In 1753 George Washington decided that “the Point” is an ideal place for a fort. At this time, Marquis Duquesne, who was the governor of Canada, was planning to seize the Ohio Valley for the French. He planned to construct a fort at the Point. Washington and the English retaliated. Captain William Trent arrived at the Point in 1754 and immediately began to construct a fort. It was named Fort Prince George, but is more commonly known as “Trent’s Fort”. It was the first fort built at the Point.
In April of 1754, the French and Native Americans arrived at the half-finished fort by canoe and demanded the surrender of Trent’s Fort. The fort was under the command of Ensign Ward who had no choice but to surrender. He was permitted to take his men and tools with him. The French began to construct Fort Duquesne.
The British struggled for a number of years to regain the land at the forks of the Ohio River. It wasn’t until November of 1758 that the French found themselves outnumbered and preemptively set fire to Fort Duquesne before General Forbes captured the site. General Armstrong raised the British flag over the ruins of Fort Duquesne. He announced that Forbes had declared the name of the land to be Pittsburgh as a monument to William Pitt, the Prime Minister of England.

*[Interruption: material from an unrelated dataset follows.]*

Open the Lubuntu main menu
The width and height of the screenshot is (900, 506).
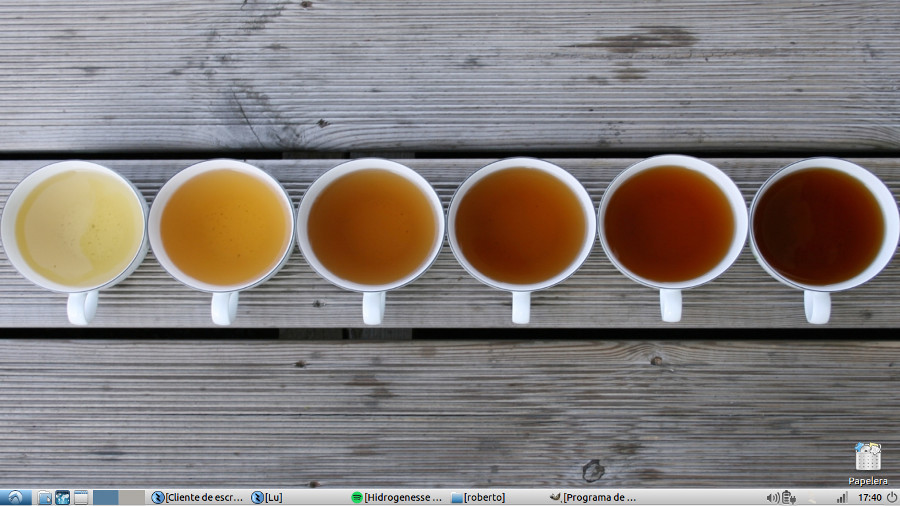click(15, 497)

Forbes was in poor health and left for Philadelphia after successfully capturing Fort Duquesne. Colonel Hugh Mercer was left in command with the orders to construct Fort Pitt. He first built a temporary fort to hold the location in case the French returned. This fort was known simply as “Mercer’s Fort”. Fort Pitt was built next to the site of Fort Mercer in 1759.
During the summer of 1763, Pontiac’s Rebellion found its way to Fort Pitt. The Native Americans were able to come up the sides of the ditch that surrounded Fort Pitt when the moat dried out and shoot the guards. Captain Simeon Ecuyer was in command of the fort at the time. There had been a recent outbreak of smallpox that threatened the British as much as the Native Americans. Ecuyer offered the Native Americans a gift of blankets and a handkerchief from the fort’s smallpox hospital, hoping to infect and weaken them.

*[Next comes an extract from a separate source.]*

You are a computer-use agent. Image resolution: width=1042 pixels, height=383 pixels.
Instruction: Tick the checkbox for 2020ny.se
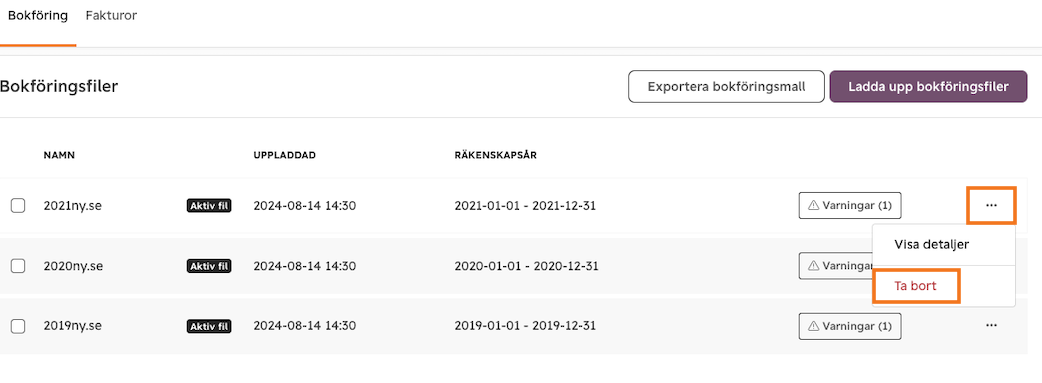pos(18,266)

Colonel Bouquet assessed the weaknesses of the fort after Pontiac’s Rebellion. He ordered the building of a redoubt that could command the moat located on the Allegheny side of the fort. The redoubt was constructed out of brick and stone with portholes in the walls in order to allow soldiers to shoot at their enemies. An underground passage connected this structure to the fort.
The British released Fort Pitt to the colonists in 1772 after establishing peace with the Native Americans. The fort became an important location as Virginia and Pennsylvania fought for the land. Virginians took over the fort and renamed it Fort Dunmore in honor of their governor, Lord Dunmore. The fort played a crucial role in Dunmore’s War in 1774. The U.S. Army later decommissioned the site in 1797 and auctioned off all salvageable remains. Many Pittsburgh residents used bricks and pieces from the former fort to construct their own homes. The blockhouse was not torn apart, as it was located outside of the fort. It was transformed into a tenement, using bricks from Fort Pitt to construct the annex.
The blockhouse served as a home until the late 1800’s. It saw a variety of residents throughout its time. In 1784 Isaac Craig and Stephen Bayard were the first owners of the land. James O’Hara purchased the land in 1802 and it remained in his family until his granddaughter, Mary Schenley, donated the blockhouse to the Daughters of the American Revolution in 1894.
The Point neighborhood began to deteriorate by the late 1800’s and became known as skid row. It took a lot of work to clean up the damage that had been done to the Blockhouse and the surrounding area. The DAR removed the annex connected to the blockhouse and made many repairs to the structure. They added an iron gate and improved the landscape of the area before opening it to the public as a museum. It still operates to this day, a lone reminder of Pittsburgh’s revolutionary past. The only other remnants of that time are the streets and places named for the people who played key roles in the military history of the land.
Henry Clay Frick offered the Daughters of the American Revolution $25,000 to relocate the blockhouse to Schenley Park in 1902. They refused the offer. It was taken to the Supreme Court and ultimately settled in the DAR’s favor. Warehouses and railroads surrounded the Blockhouse by the 1930’s, burying the landmark in the smoky clouds of Pittsburgh’s pollution. A project to build a park at the Point helped clear up traffic, reduce pollution, and preserve the history of the site. The state purchased and acquired nearly all the land for the park in 1949. Point State Park was completed in August of 1974. The blockhouse remains at its original location in the Golden Triangle. It was also added to the list of National History Landmarks in 1960.